In 1825, the ship returned with the bodies of King Kamehameha II and the Queen Kamāmalu, who had died on a trip to London. Ship's artist Robert Dampier painted a portrait of the ten-year-old princess, depicting her dressed in a red feather cloak despite her actually wearing a European style black dress.

Nāhiʻenaʻena was in love with her brother Kamehameha III and the chiefs strongly encouraged their marriage, but the missionaries were opposed to the union, calling it incest and therefore a sin. The practice of marriage between siblings in the royal family was considered a way of keeping the bloodlines pure in ancient Hawaii. Nāhiʻenaʻena's own maternal grandparents were half sister and brother.

The missionary culture at the time meant that many people, including Nāhiʻenaʻena, practiced both Hawaiian and Christian beliefs. She practiced cultural traditions such as hula, but also drank rum just as the missionaries did. However, she showed rebellion and distaste for many Christian tasks. She would interrupt church services and openly defy missionary teachings. Although she and many others were fragmented on beliefs, she never fully converted. On her death bed, missionary wives tried to urge her to repent for her sins.
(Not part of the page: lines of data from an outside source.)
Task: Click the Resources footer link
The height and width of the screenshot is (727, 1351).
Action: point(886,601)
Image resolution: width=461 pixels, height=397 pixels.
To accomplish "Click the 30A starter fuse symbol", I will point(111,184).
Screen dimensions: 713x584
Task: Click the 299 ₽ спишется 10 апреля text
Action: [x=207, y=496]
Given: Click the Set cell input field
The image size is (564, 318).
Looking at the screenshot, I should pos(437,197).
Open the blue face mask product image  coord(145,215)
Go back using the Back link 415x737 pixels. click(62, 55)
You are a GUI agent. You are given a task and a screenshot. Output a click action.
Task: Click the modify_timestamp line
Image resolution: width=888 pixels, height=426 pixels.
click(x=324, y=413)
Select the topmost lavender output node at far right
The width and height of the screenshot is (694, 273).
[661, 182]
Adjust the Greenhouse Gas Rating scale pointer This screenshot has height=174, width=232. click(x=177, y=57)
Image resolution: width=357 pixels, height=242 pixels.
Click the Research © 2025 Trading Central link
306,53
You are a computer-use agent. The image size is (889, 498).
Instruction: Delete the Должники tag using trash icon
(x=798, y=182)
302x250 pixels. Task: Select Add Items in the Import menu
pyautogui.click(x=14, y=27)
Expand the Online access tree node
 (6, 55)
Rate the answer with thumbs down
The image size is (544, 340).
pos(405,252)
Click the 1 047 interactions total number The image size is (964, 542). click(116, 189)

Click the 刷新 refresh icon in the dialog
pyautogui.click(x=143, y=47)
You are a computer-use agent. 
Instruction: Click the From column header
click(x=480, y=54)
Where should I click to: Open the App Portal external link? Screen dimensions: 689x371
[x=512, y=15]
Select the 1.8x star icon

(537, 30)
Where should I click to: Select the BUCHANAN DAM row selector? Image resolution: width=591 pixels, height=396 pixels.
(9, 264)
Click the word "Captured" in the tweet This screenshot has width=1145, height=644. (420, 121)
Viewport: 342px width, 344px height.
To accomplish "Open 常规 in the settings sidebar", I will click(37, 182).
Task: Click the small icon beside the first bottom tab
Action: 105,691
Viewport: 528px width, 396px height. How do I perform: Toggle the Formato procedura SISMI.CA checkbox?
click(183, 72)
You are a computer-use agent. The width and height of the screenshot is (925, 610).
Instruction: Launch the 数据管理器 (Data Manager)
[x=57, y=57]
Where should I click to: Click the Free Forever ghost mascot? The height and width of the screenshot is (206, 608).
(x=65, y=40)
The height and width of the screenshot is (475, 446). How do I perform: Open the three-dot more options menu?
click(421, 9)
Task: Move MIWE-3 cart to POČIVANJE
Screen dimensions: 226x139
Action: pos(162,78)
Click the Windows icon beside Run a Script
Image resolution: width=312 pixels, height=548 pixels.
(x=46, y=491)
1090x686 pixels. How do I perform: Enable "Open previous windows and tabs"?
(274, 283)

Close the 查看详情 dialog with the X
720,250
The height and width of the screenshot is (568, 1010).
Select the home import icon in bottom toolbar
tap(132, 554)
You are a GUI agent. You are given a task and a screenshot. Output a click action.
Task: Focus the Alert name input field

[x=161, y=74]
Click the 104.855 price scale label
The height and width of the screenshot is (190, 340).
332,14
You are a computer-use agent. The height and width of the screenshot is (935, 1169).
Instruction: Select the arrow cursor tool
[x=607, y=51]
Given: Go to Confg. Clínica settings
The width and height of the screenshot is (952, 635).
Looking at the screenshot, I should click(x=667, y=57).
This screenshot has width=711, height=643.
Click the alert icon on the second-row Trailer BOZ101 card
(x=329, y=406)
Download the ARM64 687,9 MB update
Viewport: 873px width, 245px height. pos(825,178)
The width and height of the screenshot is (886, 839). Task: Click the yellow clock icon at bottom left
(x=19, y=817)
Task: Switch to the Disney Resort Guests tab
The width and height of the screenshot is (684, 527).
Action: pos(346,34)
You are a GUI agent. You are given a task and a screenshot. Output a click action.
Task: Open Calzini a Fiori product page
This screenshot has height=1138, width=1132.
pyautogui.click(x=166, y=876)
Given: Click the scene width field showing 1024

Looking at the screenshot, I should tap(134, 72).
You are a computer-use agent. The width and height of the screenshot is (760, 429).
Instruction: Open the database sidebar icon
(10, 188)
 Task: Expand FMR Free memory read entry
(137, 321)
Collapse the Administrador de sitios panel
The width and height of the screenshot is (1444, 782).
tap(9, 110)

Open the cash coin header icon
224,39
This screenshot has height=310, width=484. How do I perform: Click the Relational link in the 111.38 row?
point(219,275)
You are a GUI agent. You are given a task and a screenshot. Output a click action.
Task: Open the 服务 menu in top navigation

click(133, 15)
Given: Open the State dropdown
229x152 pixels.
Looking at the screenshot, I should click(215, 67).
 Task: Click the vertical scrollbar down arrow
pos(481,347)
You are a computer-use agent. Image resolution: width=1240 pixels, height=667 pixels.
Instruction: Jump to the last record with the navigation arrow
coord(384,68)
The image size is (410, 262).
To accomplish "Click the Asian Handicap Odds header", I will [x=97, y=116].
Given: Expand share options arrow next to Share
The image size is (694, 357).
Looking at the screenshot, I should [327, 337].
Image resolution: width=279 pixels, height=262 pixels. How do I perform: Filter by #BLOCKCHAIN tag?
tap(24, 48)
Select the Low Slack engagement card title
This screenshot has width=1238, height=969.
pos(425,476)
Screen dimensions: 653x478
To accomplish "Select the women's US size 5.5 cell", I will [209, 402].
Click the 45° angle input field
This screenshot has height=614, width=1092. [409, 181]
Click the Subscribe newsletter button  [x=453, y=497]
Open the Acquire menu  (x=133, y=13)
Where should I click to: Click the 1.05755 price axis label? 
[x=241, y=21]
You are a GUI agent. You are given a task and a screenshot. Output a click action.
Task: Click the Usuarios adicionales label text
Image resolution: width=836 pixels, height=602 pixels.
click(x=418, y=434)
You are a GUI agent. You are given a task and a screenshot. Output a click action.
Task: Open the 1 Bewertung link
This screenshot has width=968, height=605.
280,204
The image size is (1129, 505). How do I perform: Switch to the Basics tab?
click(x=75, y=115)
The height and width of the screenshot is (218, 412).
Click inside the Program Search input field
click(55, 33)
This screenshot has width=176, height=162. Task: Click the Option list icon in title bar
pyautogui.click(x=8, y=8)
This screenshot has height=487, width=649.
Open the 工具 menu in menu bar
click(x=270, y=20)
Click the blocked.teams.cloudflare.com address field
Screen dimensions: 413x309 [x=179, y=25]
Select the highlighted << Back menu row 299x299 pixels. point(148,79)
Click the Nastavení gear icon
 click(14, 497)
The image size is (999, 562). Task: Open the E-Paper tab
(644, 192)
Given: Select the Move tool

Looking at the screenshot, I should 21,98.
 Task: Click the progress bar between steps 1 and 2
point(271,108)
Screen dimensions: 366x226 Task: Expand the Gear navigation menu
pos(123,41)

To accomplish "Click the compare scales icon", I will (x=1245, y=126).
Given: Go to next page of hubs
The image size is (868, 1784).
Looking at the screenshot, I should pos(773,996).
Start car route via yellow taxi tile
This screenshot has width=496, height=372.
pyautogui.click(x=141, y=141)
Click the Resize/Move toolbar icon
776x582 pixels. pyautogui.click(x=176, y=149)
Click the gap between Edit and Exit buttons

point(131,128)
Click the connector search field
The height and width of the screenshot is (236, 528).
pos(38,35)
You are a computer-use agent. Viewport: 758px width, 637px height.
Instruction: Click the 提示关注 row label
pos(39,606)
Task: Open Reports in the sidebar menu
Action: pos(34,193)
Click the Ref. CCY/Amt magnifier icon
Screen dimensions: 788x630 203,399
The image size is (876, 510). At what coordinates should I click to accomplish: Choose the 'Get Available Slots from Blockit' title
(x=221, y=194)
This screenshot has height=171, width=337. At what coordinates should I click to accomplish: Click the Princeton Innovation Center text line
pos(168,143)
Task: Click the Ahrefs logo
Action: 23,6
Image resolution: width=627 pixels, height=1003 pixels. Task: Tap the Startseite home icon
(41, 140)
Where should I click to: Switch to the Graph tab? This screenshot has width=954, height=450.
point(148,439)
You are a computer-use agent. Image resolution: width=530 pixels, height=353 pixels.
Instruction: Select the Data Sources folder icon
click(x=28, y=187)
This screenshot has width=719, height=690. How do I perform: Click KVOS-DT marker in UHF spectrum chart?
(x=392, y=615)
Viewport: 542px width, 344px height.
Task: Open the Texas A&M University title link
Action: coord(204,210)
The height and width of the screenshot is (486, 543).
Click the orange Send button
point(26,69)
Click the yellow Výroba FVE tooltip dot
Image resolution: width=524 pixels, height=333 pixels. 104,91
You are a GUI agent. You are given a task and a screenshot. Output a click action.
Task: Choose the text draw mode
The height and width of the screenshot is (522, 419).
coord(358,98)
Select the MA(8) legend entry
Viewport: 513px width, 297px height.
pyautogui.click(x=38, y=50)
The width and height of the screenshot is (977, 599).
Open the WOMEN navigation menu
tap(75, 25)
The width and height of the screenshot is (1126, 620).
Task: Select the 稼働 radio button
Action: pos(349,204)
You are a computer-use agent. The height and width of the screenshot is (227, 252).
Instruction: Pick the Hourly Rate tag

She was eventually betrothed to William Pitt Leleiohoku I, the son of William Pitt Kalanimoku, Prime Minister of Hawaii. Kamehameha III tried to delay the wedding by insisting Leleiohoku be educated first. Leleiohoku and Nāhiʻenaʻena were married November 25, 1835, by William Richards at Waineʻe Church.

== Death ==
On September 17, 1836, Nāhiʻenaʻena gave birth to a child. Kamehameha III announced that the child would be the heir to the throne because he believed it to be his, but the child lived for only a few hours. Nāhiʻenaʻena never recovered physically or emotionally from the birth of her child. British physician Thomas Charles Byde Rooke, the husband of High Chiefess Grace Kamaʻikuʻi, examined her but was unable to determine the cause of the illness. He called upon Dr. Ruschenberger, a visiting surgeon, to assist him. Nāhiʻenaʻena died three and half months after giving birth, near Hale Uluhe, the home of her brother, Kamehameha III.

Although tradition holds that Nāhiʻenaʻena died on , the actual date of her death is described in the notes of the visiting American naturalist John Kirk Townsend as having been . Townsend wrote on January 3, 1837, that he met with the King and found him "suffering great distress of mind on account of the extreme illness of his favorite and only sister, the princess Harieta Nahienaena" and "While we were yet conversing with the king, a messenger came to say that she was worse, and desired to see him." A few days later, on January 6, 1837, he wrote "Yesterday the Princess Harieta died. Scarcely was the circumstance known in the town, when it was announced to all by the most terrific and distressing crying and wailing amongst all ranks and classes of people." Later that month, on January 27, 1837, Townsend paid his respects at the princess's casket and described the plaque upon it as saying "Harieta Nahienaena, aged 22 years, died on the 30th of December, in the year of our Lord, 1836" and then goes on to say "This appears like a contradiction. It is stated on the coffin plate, that the princess died on the 30th of December, when it did not actually occur until the 5th of January. This is accounted for, by the peculiar, and in some measure, reasonable doctrine of the Sandwich Islanders, that a person experiences two deaths; one of the mind, and another of the body. Now the mind of the princess died, i.e., became deranged, on the 30th of December, although her body did not die until the 5th of January."

After nearly five weeks of intense grieving, the princess's body was brought in procession to Kawaiahaʻo Church for funeral services. The procession was led by traditional warriors and kāhuna laʻau lapaʻau (healers). On April 12, 1837, her body was brought aboard the ship Don Qixote (purchased and renamed Kai Keōpūolani by her brother), to the resting place at the tomb on the premise of Halekamani in Lāhainā, Maui. She was interred next to her mother and Kaumualiʻi. Later their remains were transferred to a tomb on the island of Mokuʻula sometime in 1837 and eventually in 1884 to the cemetery of Waiola Church.

Her death had a sobering effect on her brother, King Kamehameha III.